#### [Data for processing]

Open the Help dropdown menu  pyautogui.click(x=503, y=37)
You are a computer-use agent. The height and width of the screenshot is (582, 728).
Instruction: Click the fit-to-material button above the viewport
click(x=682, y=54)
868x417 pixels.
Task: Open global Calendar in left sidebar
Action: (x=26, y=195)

#### [What is expected]
Could you repeat all of the rows above, swapping "dropdown menu" for "drop-down list" and leaving everything else unchanged?

#### [Right answer]
Open the Help drop-down list  pyautogui.click(x=503, y=37)
You are a computer-use agent. The height and width of the screenshot is (582, 728).
Instruction: Click the fit-to-material button above the viewport
click(x=682, y=54)
868x417 pixels.
Task: Open global Calendar in left sidebar
Action: (x=26, y=195)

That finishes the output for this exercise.